POLITICA & GIUSTIZIA

Santanchè fa tris (di bancarotte): indagata per il crack di Bioera

Ki Group Srl prima, ora la capogruppo del biofood con il "buco" certificato nella sentenza di liquidazione giudiziale. In mezzo la Holding fallita a giugno: tre procedure che Milano sta ricomponendo in un'unica cornice investigativa. Ma lei resta al governo

La ministra del Turismo Daniela Santanchè torna nel registro degli indagati a Milano per un’altra ipotesi di bancarotta. Dopo il filone già noto sul crack di Ki Group Srl, ora l’attenzione della Procura si allarga al fallimento di Bioera Spa, la capogruppo del biofood di cui la senatrice cuneese di Fratelli d’Italia è stata presidente fino al 2021.

Il quadro si è definito dopo il deposito, nei mesi scorsi, della relazione del liquidatore su Bioera, finita in liquidazione giudiziale a fine 2024. Da quell’elaborato è nato un nuovo fascicolo per bancarotta che ha portato a una nuova iscrizione nel registro degli indagati, tra gli altri, proprio della ministra e dell’ex compagno Canio Mazzaro. Nella sentenza di liquidazione si parla di “patrimonio netto negativo”: un buco di circa 8 milioni di euro.

Il primo fronte: Ki Group Srl

Già a fine dicembre 2024 era emerso che Santanchè risultava indagata per bancarotta in relazione al crac del gennaio 2024 di Ki Group Srl, altra società del gruppo. In quel fascicolo figurano, oltre alla ministra, Mazzaro, il fratello Michele Mazzaro e altri ex amministratori.

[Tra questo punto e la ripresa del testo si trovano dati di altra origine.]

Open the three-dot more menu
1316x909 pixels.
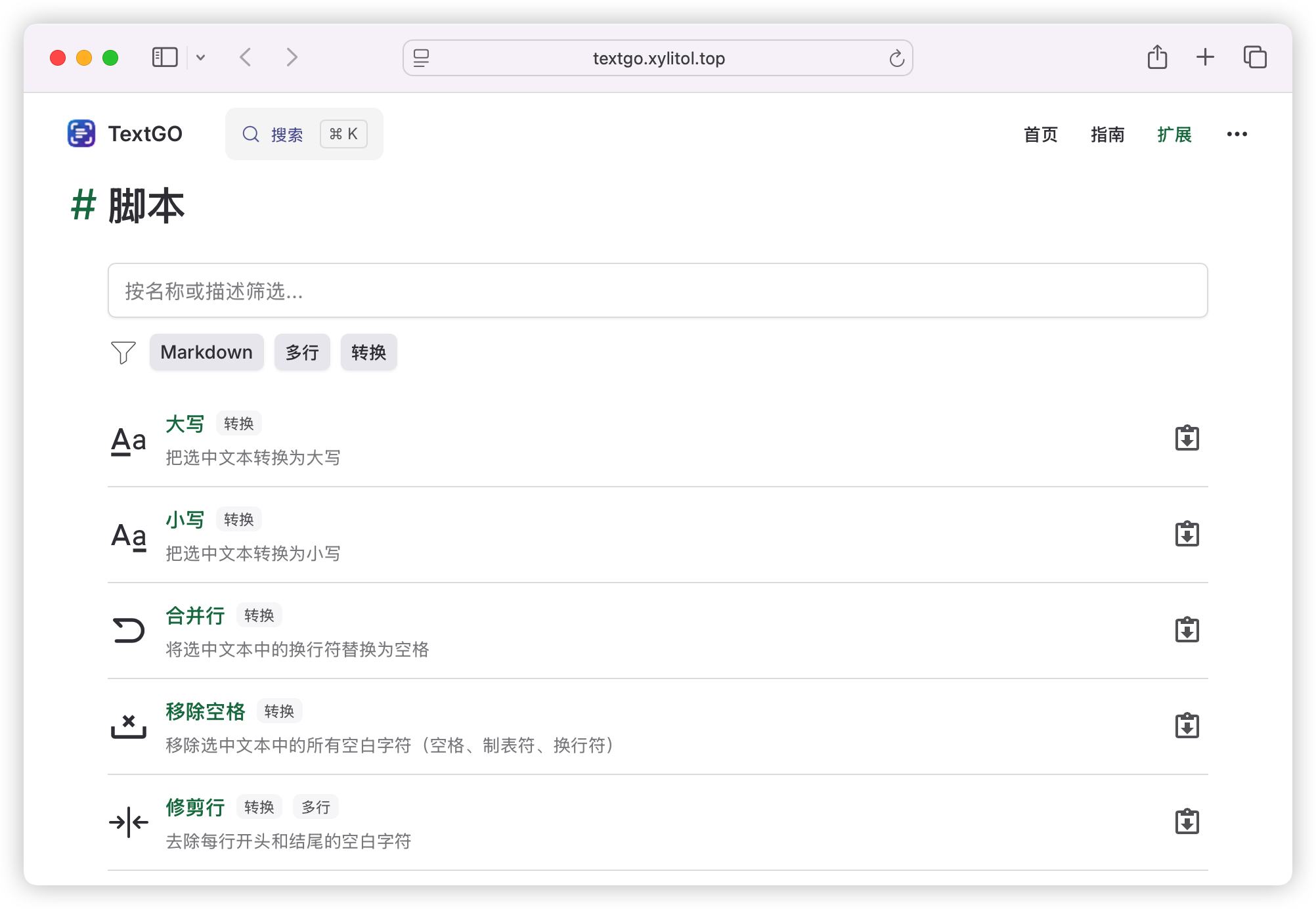coord(1237,134)
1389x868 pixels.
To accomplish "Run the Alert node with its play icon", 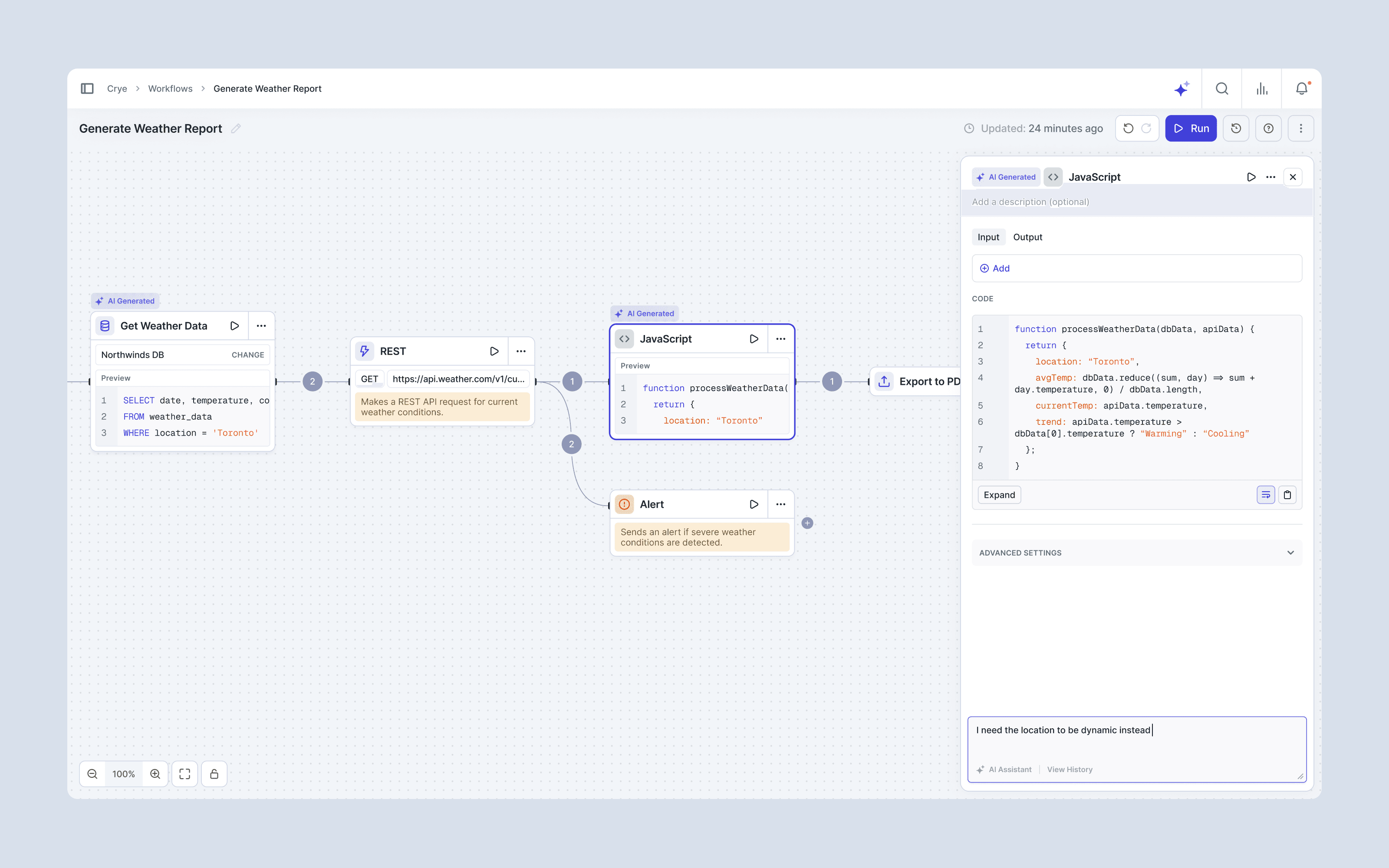I will 754,504.
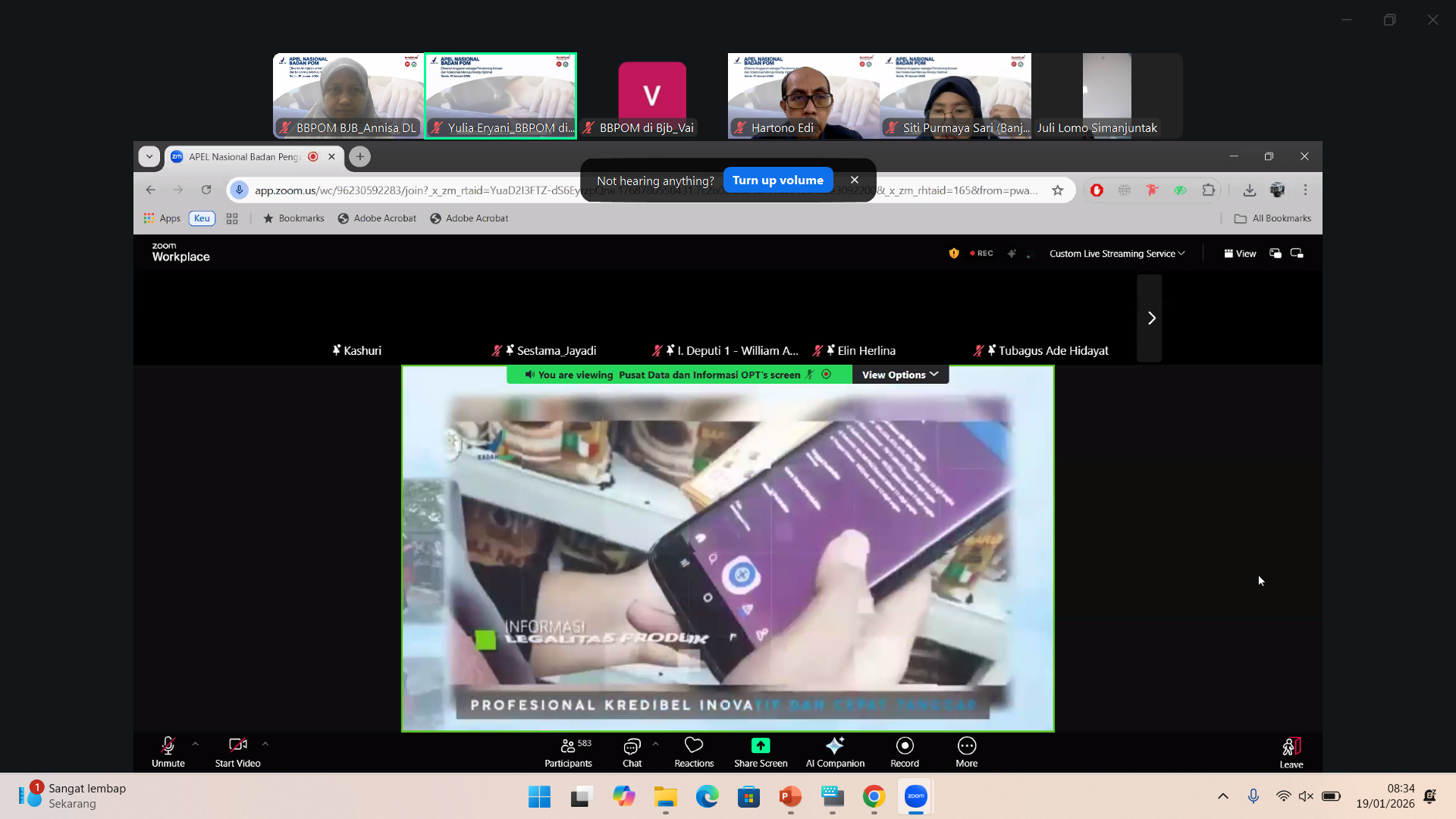
Task: Open the Participants panel
Action: click(x=568, y=752)
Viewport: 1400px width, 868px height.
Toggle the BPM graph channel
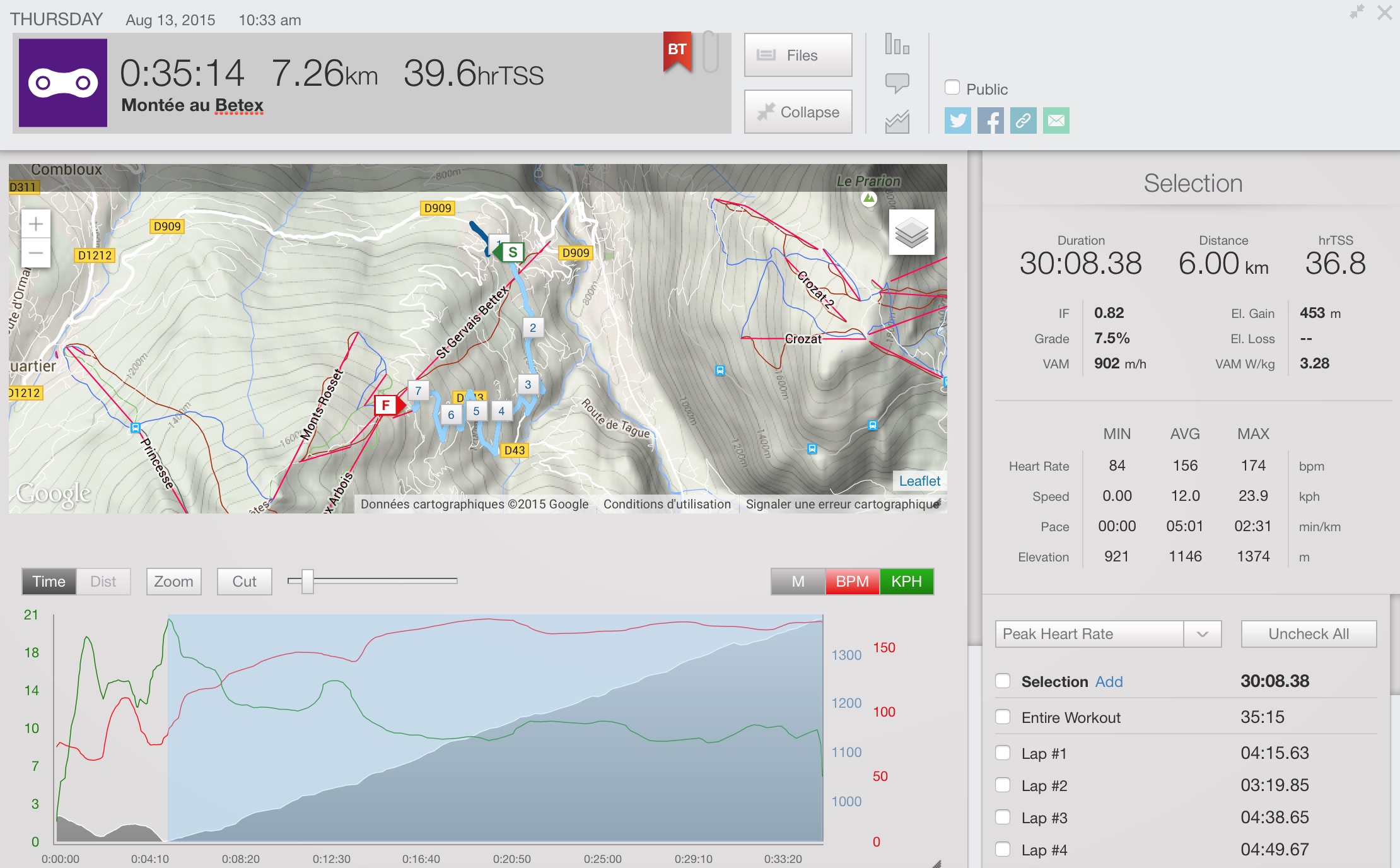(x=852, y=582)
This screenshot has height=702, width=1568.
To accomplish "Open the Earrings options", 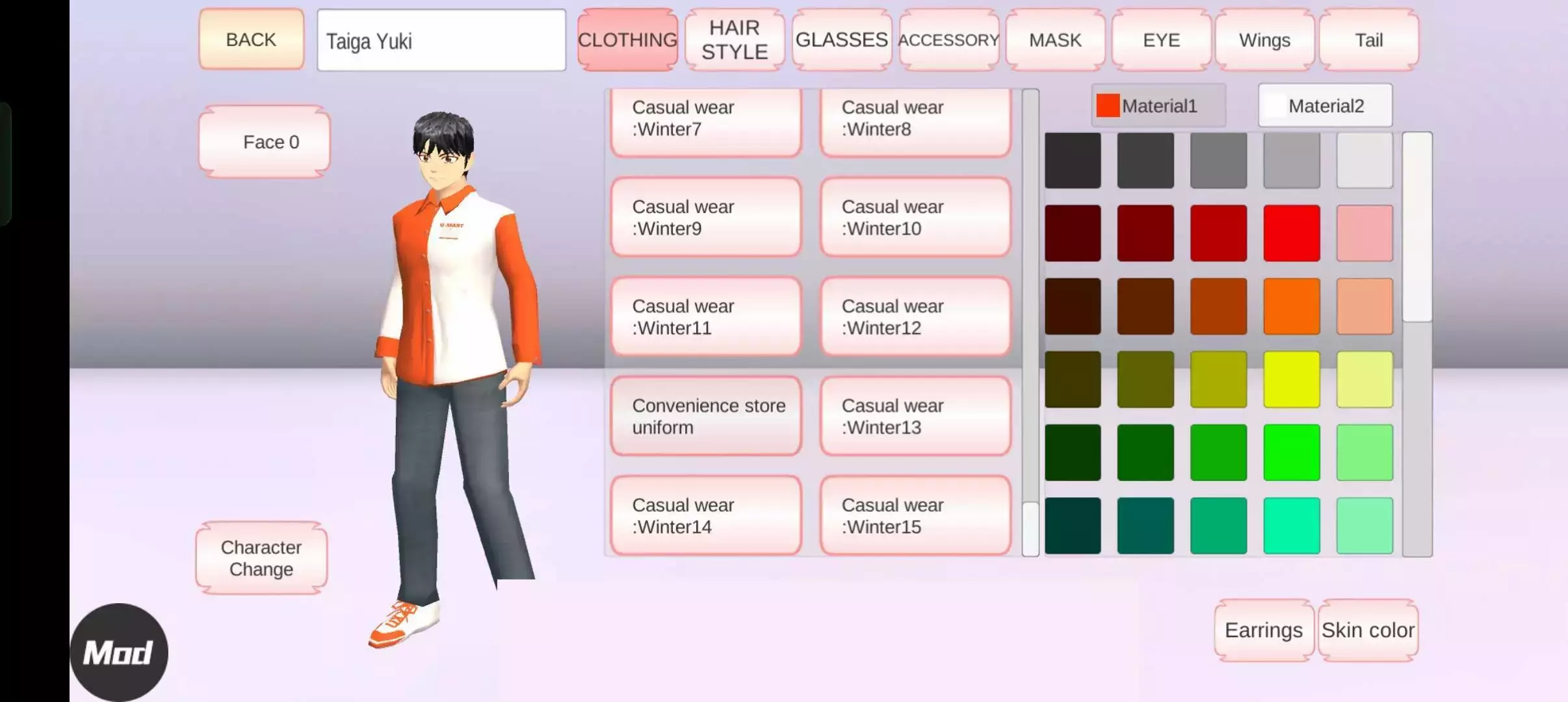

Dall’aprile 2019 al dicembre 2021 Santanchè è stata presidente e legale rappresentante di Ki Group Srl. Le contestazioni ipotizzate ruotano, in generale, attorno a bancarotta da reati societari – come il falso in bilancio – e bancarotta fraudolenta per operazioni dolose.

Il secondo fronte: Bioera, la capogruppo

Il nuovo fascicolo nasce dalla fotografia lasciata dal liquidatore di Bioera. La capogruppo, fallita a fine 2024, presentava un patrimonio netto in rosso per circa 8 milioni. Un dato che, per gli inquirenti, merita di essere scandagliato sotto il profilo delle responsabilità gestionali nel periodo in cui la parlamentare era al vertice.

A coordinare le indagini è la Procura di Milano guidata da Marcello Viola, con l’aggiunto Roberto Pellicano e il pm Luigi Luzi, affiancato di recente dal collega Guido Schininà.

Il terzo tassello: Ki Group Holding

Il 5 giugno 2025 è poi fallita un’altra società del perimetro: Ki Group Holding Spa. Anche qui si profilano ulteriori possibili sviluppi per profili di bancarotta. Si attende il deposito della relazione del liquidatore. L’orientamento è quello di riunire i tre filoni – Ki Group Srl, Bioera, Ki Group Holding – in un unico fascicolo, con più indagati e più imputazioni, in vista della chiusura delle indagini.

Il capitolo Visibilia, già a processo

Sul fronte giudiziario, la ministra è già a processo per falso in bilancio sul caso Visibilia Editore Spa, il gruppo editoriale da lei fondato e da cui ha poi dismesso cariche e quote. E sempre su Visibilia pende un’udienza preliminare – sospesa in attesa di un pronunciamento della Consulta – per l’accusa di truffa aggravata all’Inps sulla cassa integrazione nel periodo Covid.

Tre crac nello stesso perimetro societario, una regia investigativa unica e un possibile accorpamento dei fascicoli: a Milano il “caso biofood” si sta ricomponendo come un puzzle giudiziario che, tassello dopo tassello, avvicina la fase della chiusura indagini. E per Santanchè il perimetro delle contestazioni si allarga, restando sempre dentro lo stesso recinto societario. Ma lei resta al suo posto.